Soviet and Azerbaijani singer

Suraya Sadraddin gizi Qajar (Sürəyya Sədrəddin qızı Qacar; May 1, 1910 – July 27, 1992) was a Soviet and Azerbaijani singer (mezzo-soprano). She was awarded the honorary titles of People's Artiste of the Azerbaijan SSR (in 1954) and People's Artist of the Armenian SSR.

== Life ==
Qajar was born on May 1, 1910, in Shusha, Russian Empire. In 1927 she graduated from the Baku Pedagogical College. From 1927 to 1939 she was a soloist of the Azerbaijan State Academic Opera and Ballet Theater. Since 1940 she has been a soloist of the Azerbaijan State Academic Philharmonic Hall, and since 1968 she has been a vocal teacher-consultant. From 1946 to 1957 she was a soloist of the Armenian State Academic Philharmonic Hall.

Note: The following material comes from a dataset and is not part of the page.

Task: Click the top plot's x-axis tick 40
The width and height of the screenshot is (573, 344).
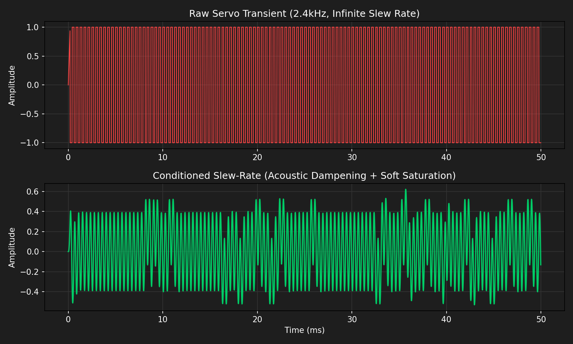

The main focus in the work of Qajar was occupied by Azerbaijani folk songs, mugams, as well as songs of the people of the USSR and Soviet composers. She has toured both the cities of the Soviet Union and of Iran. She was awarded two Orders of the Badge of Honor and medals. She died in 1992 in Baku.

== Roles ==
- Leyli – Leyli and Majnun (Uzeyir Hajibeyov)
- Asli – Asli and Kerem (Uzeyir Hajibeyov)
- Gulnaz – If Not That One, Then This One (Uzeyir Hajibeyov)
- Shahsenem – Ashig Garib (Zulfugar Hajibeyov)

== Family ==
His father, Sadraddin Mirza Gajar, was an officer belonging to the Bahmani family. The family was founded by Bahman Mirza Qajar, a former governor of Iranian Azerbaijan and a member of the Qajar dynasty. Sadraddin Mirza Qajar was executed by Bolsheviks after the Red Army invasion of Azerbaijan.